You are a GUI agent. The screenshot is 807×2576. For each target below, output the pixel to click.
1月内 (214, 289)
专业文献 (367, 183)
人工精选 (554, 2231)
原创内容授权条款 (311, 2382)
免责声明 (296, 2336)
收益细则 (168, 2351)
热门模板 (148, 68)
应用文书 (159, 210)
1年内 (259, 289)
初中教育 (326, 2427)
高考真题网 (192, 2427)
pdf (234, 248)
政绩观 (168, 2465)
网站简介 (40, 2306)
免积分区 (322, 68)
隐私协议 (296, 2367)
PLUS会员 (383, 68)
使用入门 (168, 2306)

────────────────────────────────────────

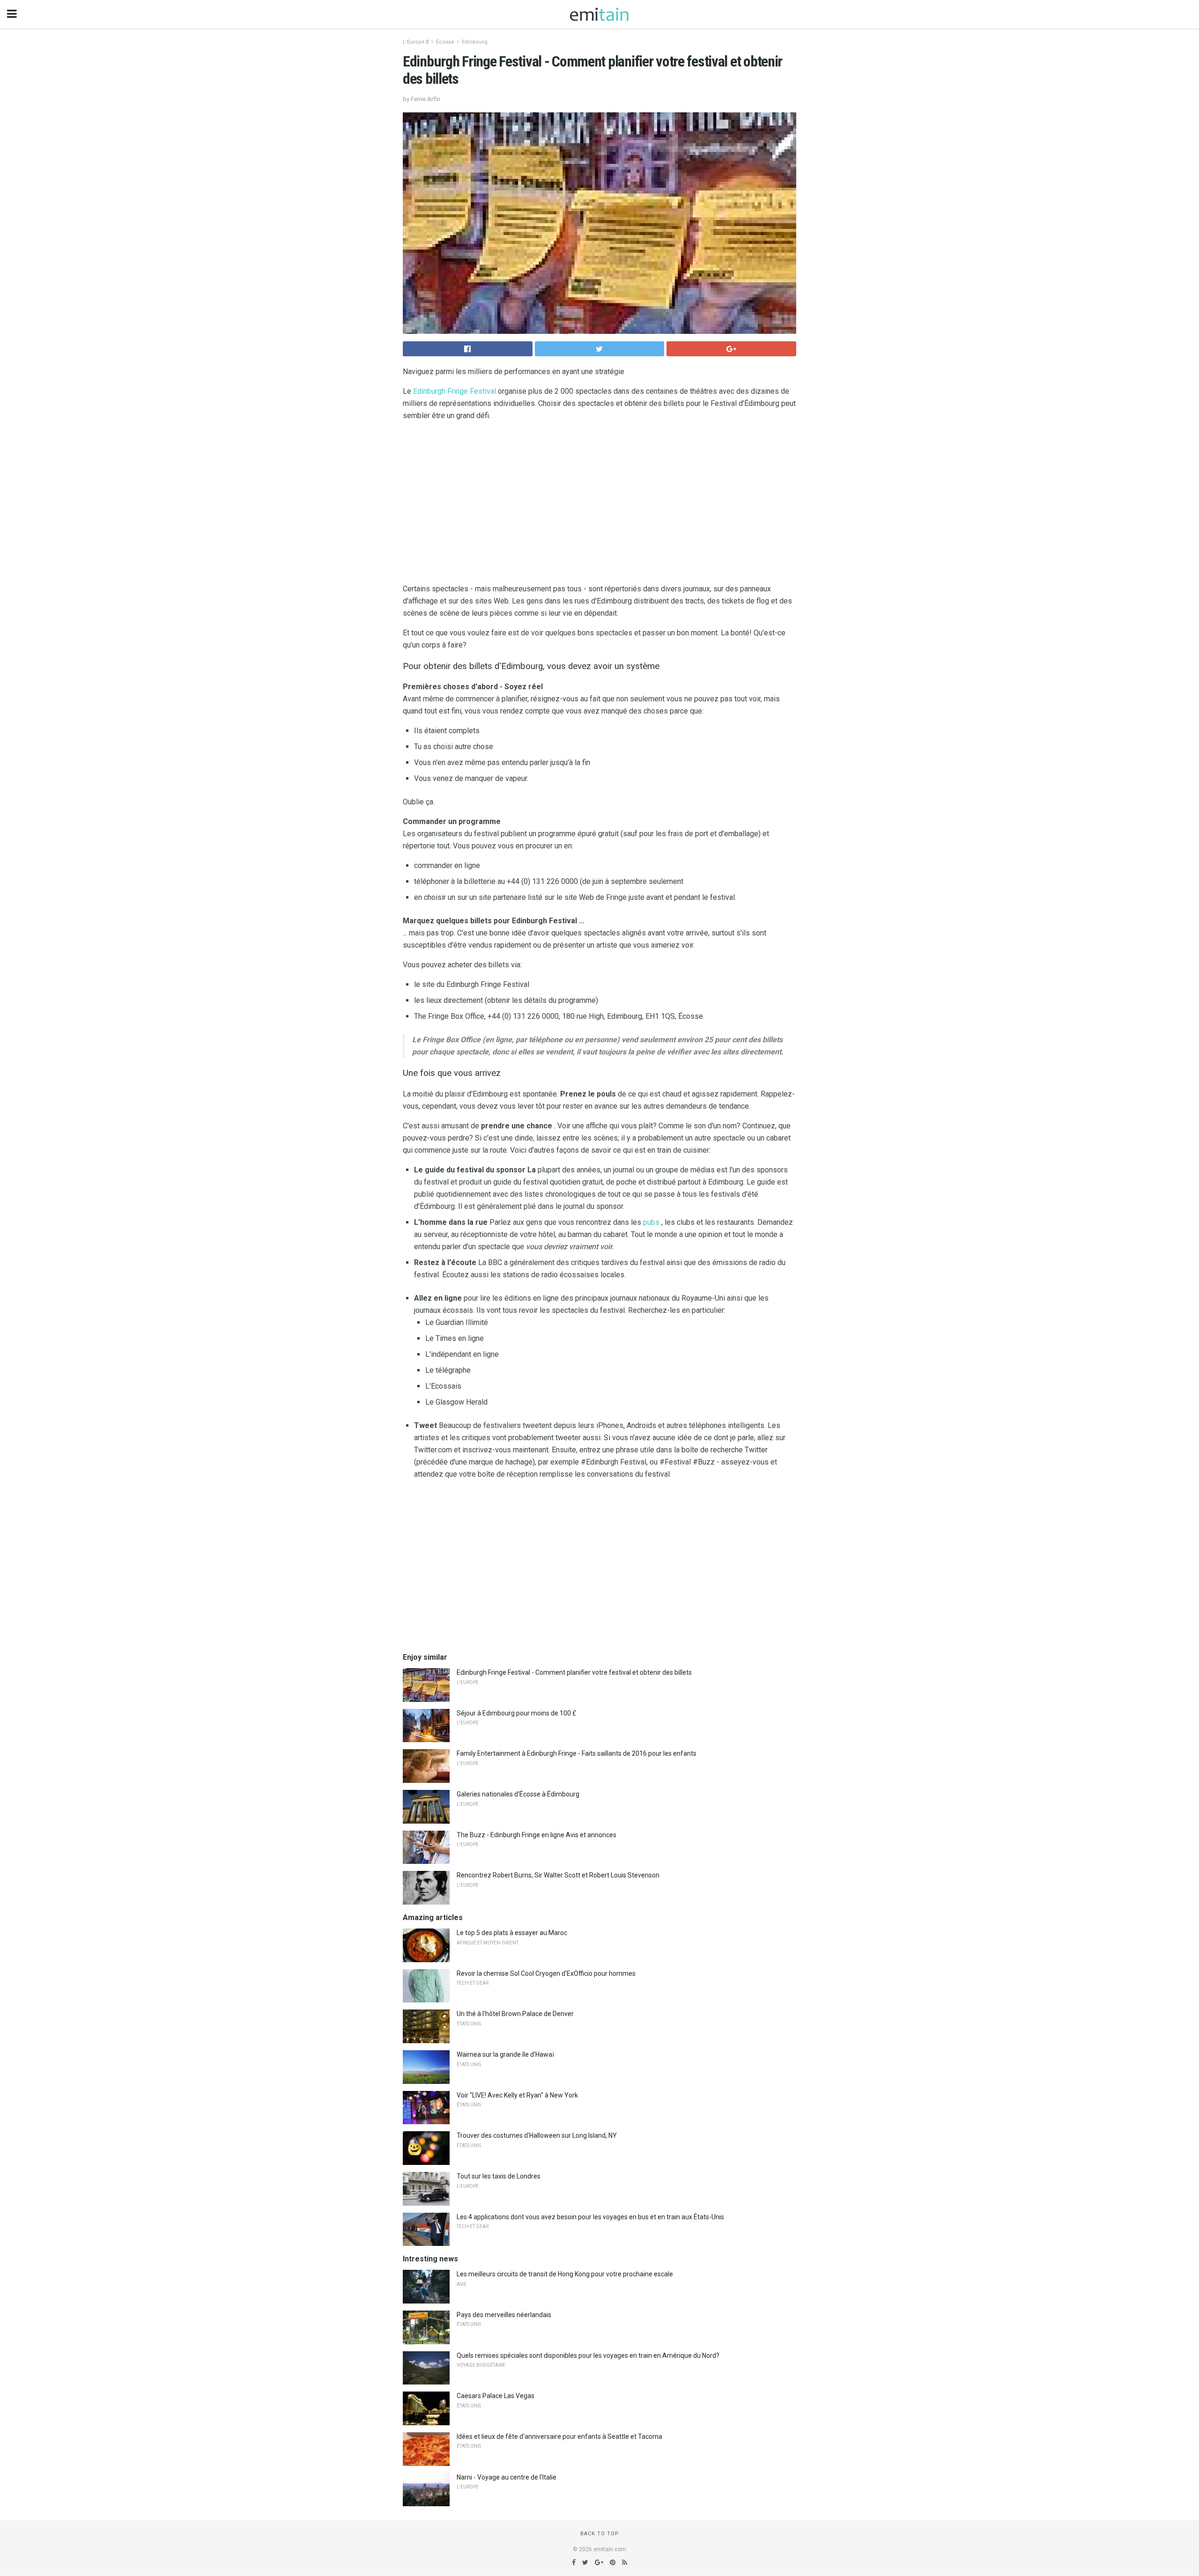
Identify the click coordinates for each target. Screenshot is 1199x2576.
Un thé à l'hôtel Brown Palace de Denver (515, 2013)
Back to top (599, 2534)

────────────────────────────────────────

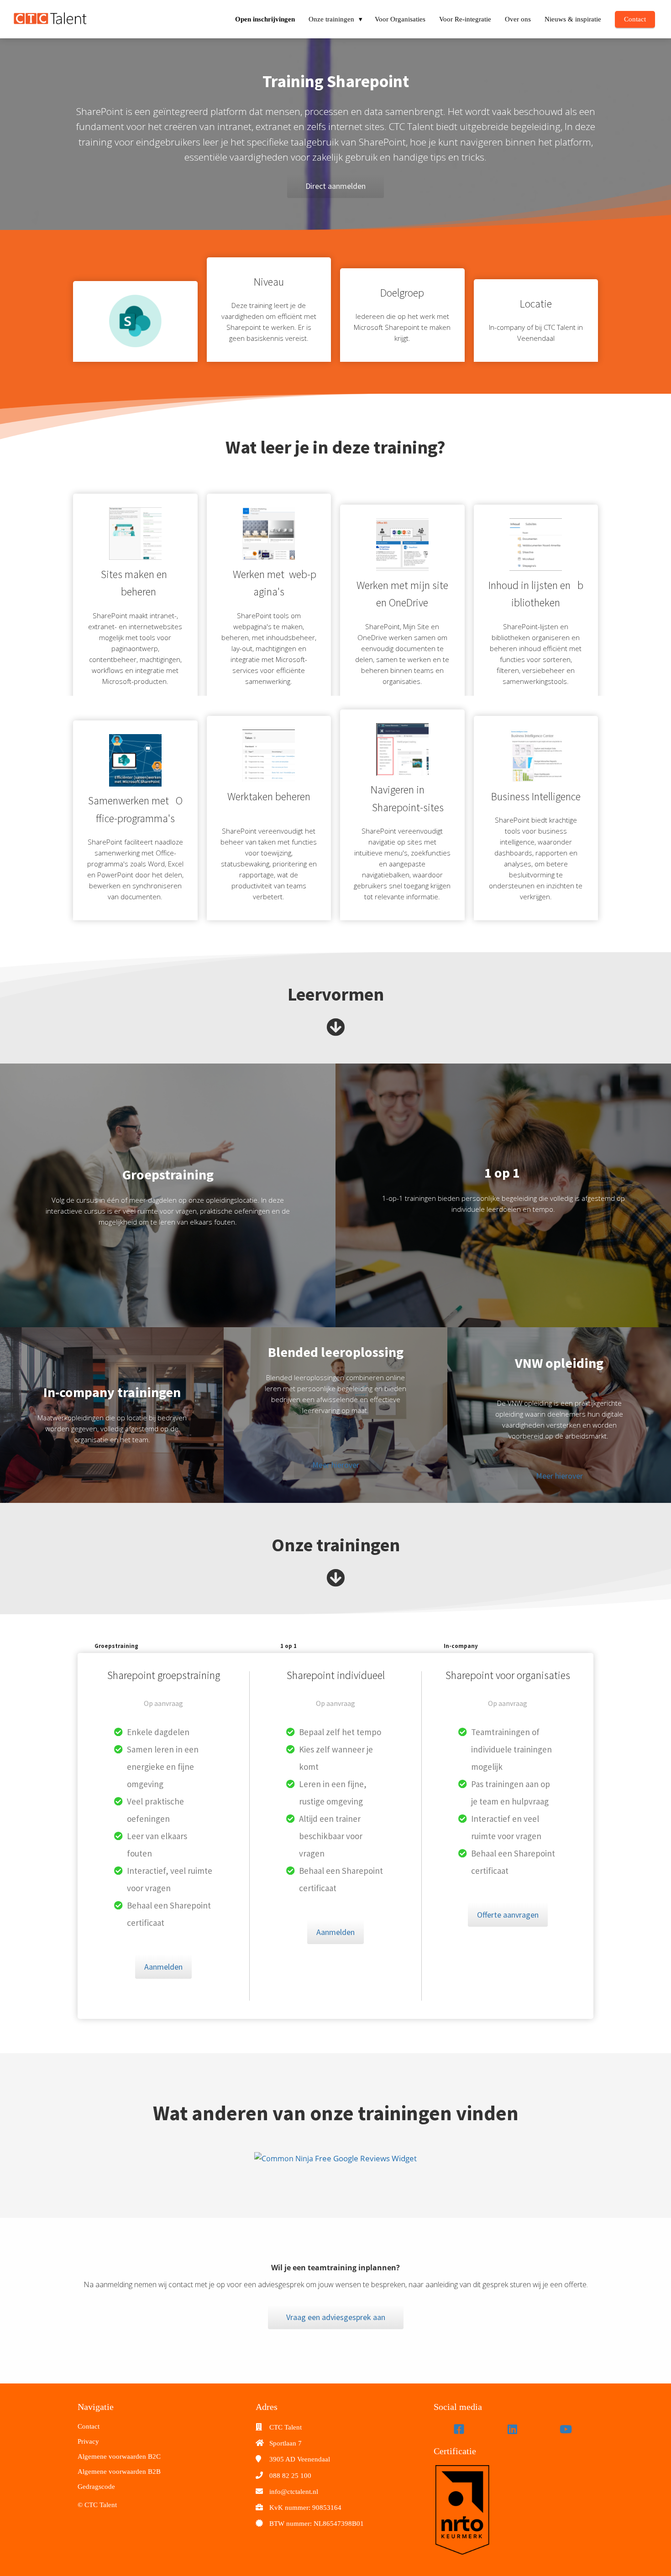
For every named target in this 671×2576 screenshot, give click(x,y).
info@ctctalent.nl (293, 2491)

────────────────────────────────────────

Work to be completed: In the listing above, count every line that contains "target". Respond with the number alone.

Solution to the exercise: 3